AI Case Study

Universidad de la Republica de Uruguay researchers successfully identify varying types of bat species using machine learning to evaluate audio signals

Researchers from the Universidad de la Republica de Uruguay identify bat species in Uruguay based on audio using a random forest model. Prior to the research there was not exist a comprehensive database of audio classification for Uruguayan bats. The intended use of the findings is to allow wind farms to assess the movement of bat populations and ultimately be able to avoid mass bat casualties.


Public And Social Sector

Education And Academia

Project Overview

From PS Mag: "Bats emit ultrasound, and the pulse rate of a bat that is just flying differs from the rate it emits when it locates prey and tries to hunt it... Another advantage of acoustics is the acoustic records are more reliable and complete than the population studies of bats made with the traditional mist netting technique. Once scientists compile a database of sound waves, any subsequent analysis of the species using airspace around the turbines and their activities is faster and more rigorous. And most importantly: processes are standardized. Botto and his group have created both a reference library and a specific algorithm for analyzing sounds of the bats of Uruguay and other regions of South America with similar population characteristics." The best model was then implemented in a publicly available web tool for researchers to use.

Reported Results

The random forest (RF) model was assessed as the best at identifying the bats. According to the research paper: "This web application is the first tool for automated identification of bats in the area, which is especially relevant as the identification procedures may be sensitive to both geographical variation and species diversity. Given the rapid increase of wind farms in the country and the subsequent need of improved and reproducible environmental impact assessments, our algorithm provides a tool that can be used in Uruguay, with a potential positive and significant impact on bat conservation and policy creation."

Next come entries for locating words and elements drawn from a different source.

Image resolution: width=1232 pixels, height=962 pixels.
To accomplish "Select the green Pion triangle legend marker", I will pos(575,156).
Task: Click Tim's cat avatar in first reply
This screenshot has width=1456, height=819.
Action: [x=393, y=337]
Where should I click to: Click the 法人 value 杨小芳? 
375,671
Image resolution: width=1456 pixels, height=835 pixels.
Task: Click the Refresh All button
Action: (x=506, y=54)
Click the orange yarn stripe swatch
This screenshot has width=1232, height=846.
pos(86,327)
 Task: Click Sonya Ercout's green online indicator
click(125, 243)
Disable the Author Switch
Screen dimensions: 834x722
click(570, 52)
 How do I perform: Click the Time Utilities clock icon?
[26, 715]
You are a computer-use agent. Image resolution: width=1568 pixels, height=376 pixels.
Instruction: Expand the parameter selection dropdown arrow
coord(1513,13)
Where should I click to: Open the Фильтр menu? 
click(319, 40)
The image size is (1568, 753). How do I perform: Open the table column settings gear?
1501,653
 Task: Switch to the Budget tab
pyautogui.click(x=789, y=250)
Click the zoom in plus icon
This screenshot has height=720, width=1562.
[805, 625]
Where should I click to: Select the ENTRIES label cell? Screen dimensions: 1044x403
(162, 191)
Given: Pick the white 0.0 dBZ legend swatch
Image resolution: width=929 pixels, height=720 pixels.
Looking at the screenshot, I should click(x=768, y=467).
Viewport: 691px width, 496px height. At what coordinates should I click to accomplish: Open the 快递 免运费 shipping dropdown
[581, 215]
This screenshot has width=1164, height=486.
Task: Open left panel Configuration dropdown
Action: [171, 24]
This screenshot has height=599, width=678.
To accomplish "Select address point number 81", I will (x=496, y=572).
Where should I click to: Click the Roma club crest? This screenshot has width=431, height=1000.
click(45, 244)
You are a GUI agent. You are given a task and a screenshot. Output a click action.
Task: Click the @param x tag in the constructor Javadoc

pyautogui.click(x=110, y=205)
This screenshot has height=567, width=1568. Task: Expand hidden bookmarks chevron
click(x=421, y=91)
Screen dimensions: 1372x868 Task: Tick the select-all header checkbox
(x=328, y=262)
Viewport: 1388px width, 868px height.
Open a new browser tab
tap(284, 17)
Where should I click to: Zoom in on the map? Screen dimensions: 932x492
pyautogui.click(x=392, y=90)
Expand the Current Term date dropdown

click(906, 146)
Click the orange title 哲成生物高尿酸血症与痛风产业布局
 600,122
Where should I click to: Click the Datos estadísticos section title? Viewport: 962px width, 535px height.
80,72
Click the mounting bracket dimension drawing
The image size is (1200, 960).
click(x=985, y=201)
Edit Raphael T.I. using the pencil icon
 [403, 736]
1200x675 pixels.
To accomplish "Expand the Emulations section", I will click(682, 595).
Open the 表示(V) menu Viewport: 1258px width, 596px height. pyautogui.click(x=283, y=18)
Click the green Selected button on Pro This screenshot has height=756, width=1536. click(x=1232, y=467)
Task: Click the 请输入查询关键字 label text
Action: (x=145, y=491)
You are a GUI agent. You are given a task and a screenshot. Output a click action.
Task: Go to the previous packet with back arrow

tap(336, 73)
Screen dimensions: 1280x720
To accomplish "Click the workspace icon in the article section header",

According to the research paper, the team used "Random Forests, Support Vector Machines and Artificial Neural Networks algorithms were trained to predict bat species from acoustic variables" and compared the results.
"The RF model was performed considering 5000 trees, and SVM model was trained using a probability model and a Radial Basis Kernel. For the ANN, one hidden layer and 10 neurons were used. For each model, a matrix of predicted probabilities with 217 rows (observations) and 8 columns (species) was obtained. The class (i.e. species) that maximized the probability was retained as the final prediction. An observation was classified as “unknown” when the maximum probability did not reach a defined threshold. For the best performing model, an “unknown” class was created by
setting a threshold on the probabilities of belonging to each class: if the winning class was not predicted with a higher probability than the defined threshold, an “unknown” was assigned as the resulting class. The value of the threshold was optimized considering the model global accuracy in final model. For the optimization process, an error function was calculated."


R And D

Core Research And Development


From the research paper: "According to a recent study, globally, more than 40 species of bats have been affected by almost 300 mass mortality events related to windfarms... To minimize the negative impacts of wind farms on bat populations, exhaustive impact assessment studies should be conducted to determine which species use the airspace around the turbines and in what manner (e.g., migration patterns, feeding areas and massive roost sites). The use of acoustic surveys in these assessments is a powerful tool for determining the species present at each site because they pro- vide large datasets of presence and activity (e.g., hunting) information."



From the research paper: "A database comprising 662 pulses from 96 individuals of 8 species was obtained. This dataset was split into two independent subsets, one for the variable selection (1/3) and a modeling set for the training and testing (2/3) of the models".